Give the lines between the one holding "Given: Select the ferrite" and the one holding "click(x=1070, y=686)", inclusive, as a Markdown table with the columns Row and Record line. Number the rows and omit any blank lines.

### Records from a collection
★ ★ ★ ★

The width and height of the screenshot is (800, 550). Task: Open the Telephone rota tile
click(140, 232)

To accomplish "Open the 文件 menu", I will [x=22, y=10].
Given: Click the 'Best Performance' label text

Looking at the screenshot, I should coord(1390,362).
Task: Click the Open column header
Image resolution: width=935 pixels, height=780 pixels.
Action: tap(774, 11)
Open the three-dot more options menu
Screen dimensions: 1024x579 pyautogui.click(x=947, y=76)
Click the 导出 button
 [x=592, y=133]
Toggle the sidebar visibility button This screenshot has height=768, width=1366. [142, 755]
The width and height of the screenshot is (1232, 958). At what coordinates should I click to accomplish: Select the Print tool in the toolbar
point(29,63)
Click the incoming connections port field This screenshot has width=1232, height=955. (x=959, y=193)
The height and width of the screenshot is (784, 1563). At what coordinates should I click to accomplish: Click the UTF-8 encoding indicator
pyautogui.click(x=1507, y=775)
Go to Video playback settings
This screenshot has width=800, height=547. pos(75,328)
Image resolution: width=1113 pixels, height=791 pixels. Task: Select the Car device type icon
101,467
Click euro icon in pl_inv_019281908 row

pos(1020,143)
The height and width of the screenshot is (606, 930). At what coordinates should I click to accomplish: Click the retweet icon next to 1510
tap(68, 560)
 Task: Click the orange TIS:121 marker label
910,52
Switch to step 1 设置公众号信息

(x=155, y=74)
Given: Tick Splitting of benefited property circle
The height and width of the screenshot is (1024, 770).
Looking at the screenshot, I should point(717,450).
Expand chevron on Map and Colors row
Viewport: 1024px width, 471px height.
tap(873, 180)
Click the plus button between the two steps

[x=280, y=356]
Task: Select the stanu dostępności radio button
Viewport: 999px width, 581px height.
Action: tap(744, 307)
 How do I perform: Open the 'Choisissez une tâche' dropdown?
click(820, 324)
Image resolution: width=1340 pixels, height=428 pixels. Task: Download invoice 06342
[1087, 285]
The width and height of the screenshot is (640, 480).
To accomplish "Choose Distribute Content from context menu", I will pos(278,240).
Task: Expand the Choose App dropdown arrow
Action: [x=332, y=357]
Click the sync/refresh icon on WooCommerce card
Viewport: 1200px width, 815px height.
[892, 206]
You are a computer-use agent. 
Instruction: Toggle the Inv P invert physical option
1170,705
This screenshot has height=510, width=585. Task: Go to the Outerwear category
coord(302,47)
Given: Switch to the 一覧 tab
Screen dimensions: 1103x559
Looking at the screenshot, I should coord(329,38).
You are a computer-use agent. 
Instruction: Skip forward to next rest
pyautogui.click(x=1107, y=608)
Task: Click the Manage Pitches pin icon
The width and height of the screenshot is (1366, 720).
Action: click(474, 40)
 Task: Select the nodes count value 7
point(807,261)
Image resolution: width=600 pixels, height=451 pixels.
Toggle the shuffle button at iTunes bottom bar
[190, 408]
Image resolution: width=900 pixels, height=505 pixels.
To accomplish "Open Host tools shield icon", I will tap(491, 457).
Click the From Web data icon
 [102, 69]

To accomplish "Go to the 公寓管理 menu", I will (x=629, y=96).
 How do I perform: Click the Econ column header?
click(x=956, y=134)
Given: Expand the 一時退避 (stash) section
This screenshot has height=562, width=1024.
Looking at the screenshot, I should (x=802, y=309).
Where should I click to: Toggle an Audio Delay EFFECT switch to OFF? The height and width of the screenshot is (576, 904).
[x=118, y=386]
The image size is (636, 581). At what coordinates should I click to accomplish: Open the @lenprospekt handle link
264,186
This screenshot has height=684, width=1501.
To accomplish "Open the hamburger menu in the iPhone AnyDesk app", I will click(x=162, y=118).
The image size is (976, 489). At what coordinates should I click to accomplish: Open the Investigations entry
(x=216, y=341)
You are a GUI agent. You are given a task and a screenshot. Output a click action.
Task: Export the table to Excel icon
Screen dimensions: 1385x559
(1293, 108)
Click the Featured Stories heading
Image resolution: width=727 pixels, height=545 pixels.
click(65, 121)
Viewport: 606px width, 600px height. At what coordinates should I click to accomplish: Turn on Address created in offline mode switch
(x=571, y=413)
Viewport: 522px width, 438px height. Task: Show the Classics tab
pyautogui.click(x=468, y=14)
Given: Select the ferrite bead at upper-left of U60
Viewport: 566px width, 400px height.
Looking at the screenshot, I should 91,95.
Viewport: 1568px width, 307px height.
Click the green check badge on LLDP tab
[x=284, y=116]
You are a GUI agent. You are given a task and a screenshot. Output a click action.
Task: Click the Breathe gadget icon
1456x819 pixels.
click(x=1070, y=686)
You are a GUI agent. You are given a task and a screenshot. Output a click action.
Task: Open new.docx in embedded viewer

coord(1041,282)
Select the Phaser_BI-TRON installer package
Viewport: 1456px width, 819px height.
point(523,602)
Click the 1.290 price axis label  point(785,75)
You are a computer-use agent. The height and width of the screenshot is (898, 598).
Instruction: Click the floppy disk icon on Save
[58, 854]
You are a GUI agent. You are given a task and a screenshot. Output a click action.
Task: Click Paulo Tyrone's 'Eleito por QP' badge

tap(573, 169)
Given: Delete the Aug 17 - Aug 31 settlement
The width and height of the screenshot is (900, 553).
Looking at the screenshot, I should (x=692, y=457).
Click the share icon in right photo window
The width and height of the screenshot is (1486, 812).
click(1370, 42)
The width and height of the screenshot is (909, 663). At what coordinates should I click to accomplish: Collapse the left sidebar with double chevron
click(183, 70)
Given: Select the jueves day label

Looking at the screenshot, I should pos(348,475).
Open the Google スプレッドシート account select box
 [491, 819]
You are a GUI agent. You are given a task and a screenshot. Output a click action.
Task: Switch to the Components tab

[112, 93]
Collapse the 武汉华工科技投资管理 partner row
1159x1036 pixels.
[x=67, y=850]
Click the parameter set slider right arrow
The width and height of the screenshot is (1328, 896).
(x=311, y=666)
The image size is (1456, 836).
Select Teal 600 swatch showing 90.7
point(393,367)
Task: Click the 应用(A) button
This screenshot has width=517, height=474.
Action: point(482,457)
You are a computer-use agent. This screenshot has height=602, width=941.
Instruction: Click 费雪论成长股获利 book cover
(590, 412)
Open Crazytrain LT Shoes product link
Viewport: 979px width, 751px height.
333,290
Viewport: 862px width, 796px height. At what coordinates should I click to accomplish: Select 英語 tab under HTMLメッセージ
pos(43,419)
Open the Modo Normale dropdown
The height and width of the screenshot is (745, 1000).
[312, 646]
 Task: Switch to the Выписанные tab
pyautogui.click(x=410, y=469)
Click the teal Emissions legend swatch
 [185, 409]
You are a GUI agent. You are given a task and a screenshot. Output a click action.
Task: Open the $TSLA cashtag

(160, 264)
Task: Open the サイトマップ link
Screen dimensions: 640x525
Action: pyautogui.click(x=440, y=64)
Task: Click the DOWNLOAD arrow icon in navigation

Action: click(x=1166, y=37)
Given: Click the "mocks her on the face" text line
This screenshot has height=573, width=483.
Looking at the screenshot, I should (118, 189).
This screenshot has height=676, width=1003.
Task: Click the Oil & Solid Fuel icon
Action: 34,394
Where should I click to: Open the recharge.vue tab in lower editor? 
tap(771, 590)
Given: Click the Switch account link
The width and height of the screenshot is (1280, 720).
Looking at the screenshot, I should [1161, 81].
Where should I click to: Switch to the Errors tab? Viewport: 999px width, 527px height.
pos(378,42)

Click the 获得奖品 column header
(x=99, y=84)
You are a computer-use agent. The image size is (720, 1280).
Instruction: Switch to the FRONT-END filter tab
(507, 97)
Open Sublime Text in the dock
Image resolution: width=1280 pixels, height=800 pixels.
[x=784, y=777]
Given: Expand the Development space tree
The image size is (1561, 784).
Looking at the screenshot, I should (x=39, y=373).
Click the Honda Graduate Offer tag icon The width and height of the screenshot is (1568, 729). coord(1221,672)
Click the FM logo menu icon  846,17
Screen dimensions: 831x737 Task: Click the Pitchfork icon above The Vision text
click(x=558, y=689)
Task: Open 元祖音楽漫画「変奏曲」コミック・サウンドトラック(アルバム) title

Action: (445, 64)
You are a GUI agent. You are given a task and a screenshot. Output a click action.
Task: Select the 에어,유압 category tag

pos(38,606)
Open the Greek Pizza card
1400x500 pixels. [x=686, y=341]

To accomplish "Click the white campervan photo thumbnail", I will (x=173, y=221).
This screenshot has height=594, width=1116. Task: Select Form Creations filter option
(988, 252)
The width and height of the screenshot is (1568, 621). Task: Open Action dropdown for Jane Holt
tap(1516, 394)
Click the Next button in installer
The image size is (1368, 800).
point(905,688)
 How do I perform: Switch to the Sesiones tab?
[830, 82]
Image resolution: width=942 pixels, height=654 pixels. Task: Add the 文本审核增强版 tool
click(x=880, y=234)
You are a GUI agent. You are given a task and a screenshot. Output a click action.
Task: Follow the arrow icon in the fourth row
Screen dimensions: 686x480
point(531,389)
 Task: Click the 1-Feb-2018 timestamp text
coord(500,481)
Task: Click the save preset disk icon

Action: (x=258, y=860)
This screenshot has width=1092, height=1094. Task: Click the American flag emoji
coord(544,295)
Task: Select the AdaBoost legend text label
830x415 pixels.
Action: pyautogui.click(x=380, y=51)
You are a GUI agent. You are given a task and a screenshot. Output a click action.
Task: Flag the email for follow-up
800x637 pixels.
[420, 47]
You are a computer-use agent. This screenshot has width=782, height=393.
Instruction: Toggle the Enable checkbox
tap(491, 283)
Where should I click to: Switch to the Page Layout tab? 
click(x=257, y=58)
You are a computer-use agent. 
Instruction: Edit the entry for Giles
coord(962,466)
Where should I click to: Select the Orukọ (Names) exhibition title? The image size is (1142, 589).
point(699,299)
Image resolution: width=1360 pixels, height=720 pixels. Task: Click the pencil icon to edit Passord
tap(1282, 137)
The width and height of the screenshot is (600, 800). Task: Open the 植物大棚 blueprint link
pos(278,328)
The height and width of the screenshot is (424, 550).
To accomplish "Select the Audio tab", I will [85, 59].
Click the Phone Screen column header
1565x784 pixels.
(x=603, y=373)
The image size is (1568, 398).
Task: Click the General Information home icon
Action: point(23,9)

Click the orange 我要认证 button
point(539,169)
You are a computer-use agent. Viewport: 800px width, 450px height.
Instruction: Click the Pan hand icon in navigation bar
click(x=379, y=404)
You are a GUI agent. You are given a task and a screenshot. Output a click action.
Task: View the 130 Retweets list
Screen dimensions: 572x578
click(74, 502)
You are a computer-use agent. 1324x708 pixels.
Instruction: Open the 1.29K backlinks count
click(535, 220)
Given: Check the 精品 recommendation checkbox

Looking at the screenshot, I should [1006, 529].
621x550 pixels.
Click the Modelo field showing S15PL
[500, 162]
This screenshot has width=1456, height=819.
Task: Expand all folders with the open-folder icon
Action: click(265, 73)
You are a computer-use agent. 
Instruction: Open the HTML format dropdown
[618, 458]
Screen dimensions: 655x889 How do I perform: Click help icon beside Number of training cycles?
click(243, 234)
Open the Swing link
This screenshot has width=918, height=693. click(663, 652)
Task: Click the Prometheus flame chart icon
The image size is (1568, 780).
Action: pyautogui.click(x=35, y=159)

★ ★ ★ ★

### Solution for this task
| Row | Record line |
|---|---|
| 1 | Given: Select the ferrite bead at upper-left of U60 |
| 2 | Viewport: 566px width, 400px height. |
| 3 | Looking at the screenshot, I should 91,95. |
| 4 | Viewport: 1568px width, 307px height. |
| 5 | Click the green check badge on LLDP tab |
| 6 | [x=284, y=116] |
| 7 | You are a GUI agent. You are given a task and a screenshot. Output a click action. |
| 8 | Task: Click the Breathe gadget icon |
| 9 | 1456x819 pixels. |
| 10 | click(x=1070, y=686) |